A further issue is how graduate schools will be incorporated into the new system, as the Guidelines contain no information whatsoever on the matter of graduate schools. Nevertheless, whether in basic or in clinical research, a solid education is crucial for clinicians as well; especially now that the sloppiness of clinical articles on antihypertensive agents has become apparent, the importance of a research education cannot be overemphasized. One idea for ensuring and promoting research at the graduate level would be to sanction a number of years for self-assessed training deferral. In so doing, I believe that we would be able to accommodate a variety of graduate education systems.

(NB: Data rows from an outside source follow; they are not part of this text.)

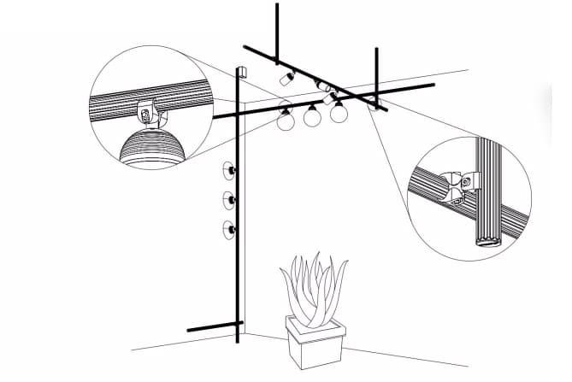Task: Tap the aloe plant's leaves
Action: (x=315, y=286)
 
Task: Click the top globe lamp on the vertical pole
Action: (x=229, y=171)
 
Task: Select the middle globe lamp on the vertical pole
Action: (x=229, y=201)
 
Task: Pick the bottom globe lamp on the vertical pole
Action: (x=229, y=229)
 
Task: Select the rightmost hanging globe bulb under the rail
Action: (x=339, y=113)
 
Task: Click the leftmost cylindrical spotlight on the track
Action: (x=286, y=79)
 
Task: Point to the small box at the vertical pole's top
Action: (x=242, y=71)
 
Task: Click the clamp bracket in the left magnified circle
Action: (x=149, y=111)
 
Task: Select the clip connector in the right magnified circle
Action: (x=460, y=182)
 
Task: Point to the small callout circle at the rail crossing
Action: (x=375, y=106)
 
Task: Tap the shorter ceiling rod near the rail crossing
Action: (x=376, y=73)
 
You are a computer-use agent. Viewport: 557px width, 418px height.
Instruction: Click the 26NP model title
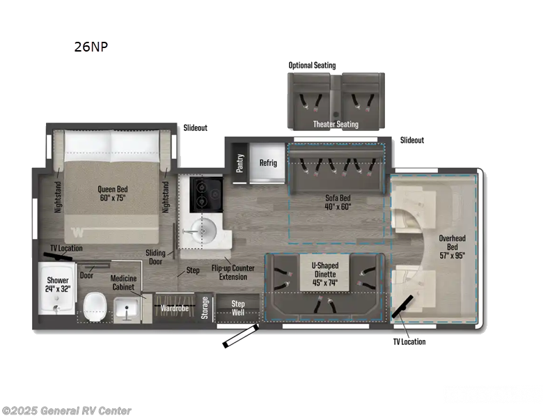[x=91, y=47]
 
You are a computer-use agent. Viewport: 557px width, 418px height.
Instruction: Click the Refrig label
[x=268, y=163]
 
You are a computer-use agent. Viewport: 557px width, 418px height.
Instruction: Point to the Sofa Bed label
[x=338, y=201]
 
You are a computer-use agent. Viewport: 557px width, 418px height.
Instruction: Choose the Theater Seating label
[x=336, y=124]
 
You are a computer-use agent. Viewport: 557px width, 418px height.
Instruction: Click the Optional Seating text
[x=312, y=65]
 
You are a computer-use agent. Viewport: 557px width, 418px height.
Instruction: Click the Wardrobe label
[x=175, y=307]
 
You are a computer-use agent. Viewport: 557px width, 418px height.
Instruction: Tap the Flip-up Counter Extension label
[x=233, y=272]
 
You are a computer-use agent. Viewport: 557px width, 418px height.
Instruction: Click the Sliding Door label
[x=155, y=257]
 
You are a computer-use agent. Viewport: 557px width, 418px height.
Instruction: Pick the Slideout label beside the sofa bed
[x=411, y=140]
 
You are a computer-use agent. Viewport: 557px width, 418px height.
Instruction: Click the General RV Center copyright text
[x=66, y=410]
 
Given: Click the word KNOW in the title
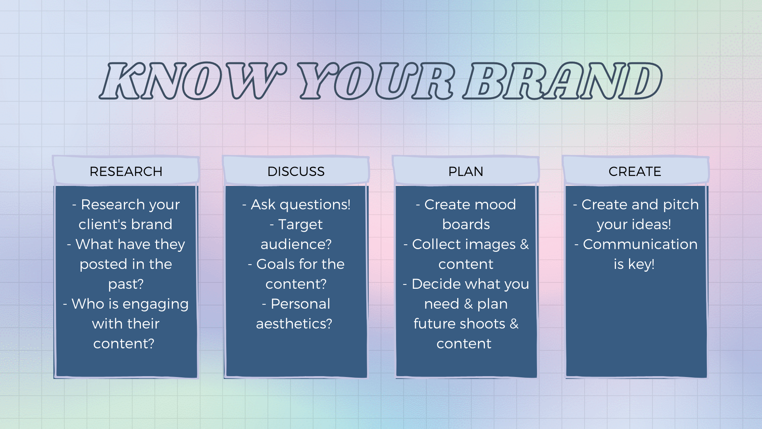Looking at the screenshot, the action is point(193,81).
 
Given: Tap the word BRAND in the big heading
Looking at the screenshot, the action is point(563,81).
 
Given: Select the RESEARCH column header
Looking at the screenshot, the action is point(126,171).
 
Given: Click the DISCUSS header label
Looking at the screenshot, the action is point(296,171).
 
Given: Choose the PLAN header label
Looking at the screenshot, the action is point(466,171).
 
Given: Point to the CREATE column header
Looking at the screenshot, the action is point(635,171).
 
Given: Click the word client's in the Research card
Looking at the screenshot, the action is point(102,224).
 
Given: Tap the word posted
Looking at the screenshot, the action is point(103,265).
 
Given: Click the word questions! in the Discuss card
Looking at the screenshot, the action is point(315,205).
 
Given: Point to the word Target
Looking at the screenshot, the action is point(300,225).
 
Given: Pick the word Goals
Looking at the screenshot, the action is point(275,264).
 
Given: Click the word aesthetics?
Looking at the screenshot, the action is point(294,324).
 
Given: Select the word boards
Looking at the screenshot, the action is point(466,224).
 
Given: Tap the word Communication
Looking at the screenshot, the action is point(640,244).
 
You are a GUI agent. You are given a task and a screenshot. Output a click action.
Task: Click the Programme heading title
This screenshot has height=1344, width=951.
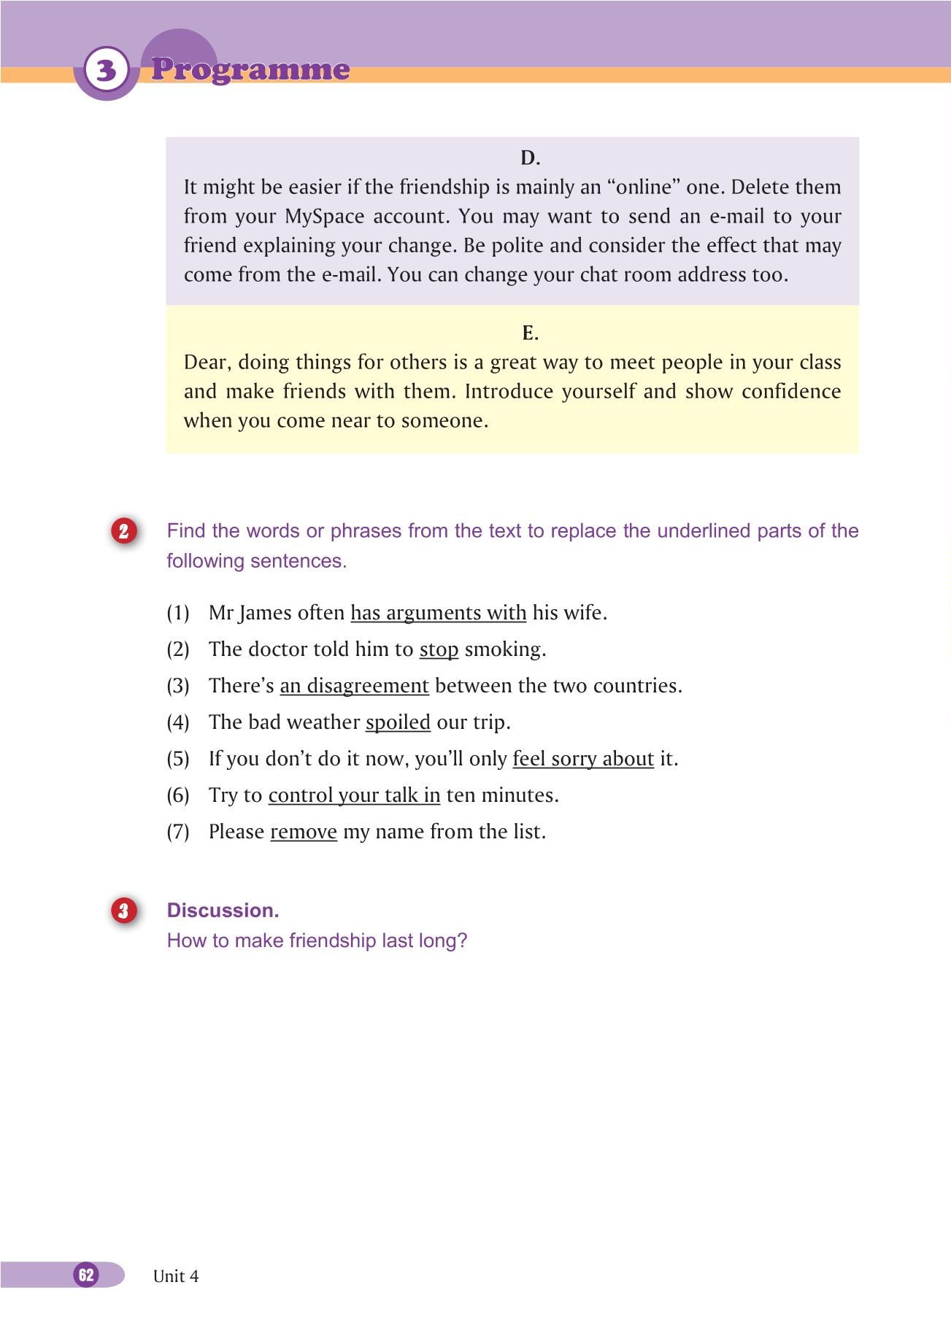(x=250, y=70)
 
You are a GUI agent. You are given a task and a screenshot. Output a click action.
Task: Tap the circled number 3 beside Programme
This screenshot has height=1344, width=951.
(x=107, y=70)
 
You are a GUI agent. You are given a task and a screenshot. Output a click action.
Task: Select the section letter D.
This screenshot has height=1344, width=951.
(x=530, y=158)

The Guidelines set out two-way evaluations between physicians and residents as part of the arrangements for a program evaluation system. While there is nothing out of the ordinary about physicians evaluating residents, under the new system a mechanism will be added for residents to evaluate the guidance structure. Ensuring this sort of feedback function is an attempt to enhance the quality of training. In such a system, the emergence of evaluations of the quality of the training complexes themselves is inevitable. Evaluation of quality entails the evaluation of treatment (including surgical outcomes), education, and academic activities – all tasks that will be covered by the individual specialist committees as limbs of the OJS via their training program certification activities. In addition to reports by the training program managers, conceivable evaluation materials would include data from scientific surveys by the Japan Association for Thoracic Surgery, the Japan Adult Cardiovascular Surgery Database (JACVSD), and the National Clinical Database (NCD). This is an extremely important and transformative change, and it is no exaggeration to say that it is a paradigm shift for Japanese medicine. I feel that we must make sure that the steps we are taking towards this new system are well and truly on this path to transformation.

Finally, on the matter of gaining an impact factor (IF) for General Thoracic and Cardiovascular Surgery (GTCS), I would like once again to put out a call for citations to GTCS articles. Our provisional IF has been steadily increasing thanks to the strenuous efforts of our journal’s editorial board. GTCS is the official journal of the Japanese Association for Chest Surgery as well as a designated affiliated journal of the Japanese Society for Cardiovascular Surgery, and it holds the distinction of being Japan’s sole English-language journal in the field of cardiothoracic surgery. We look forward wholeheartedly to our members’ support.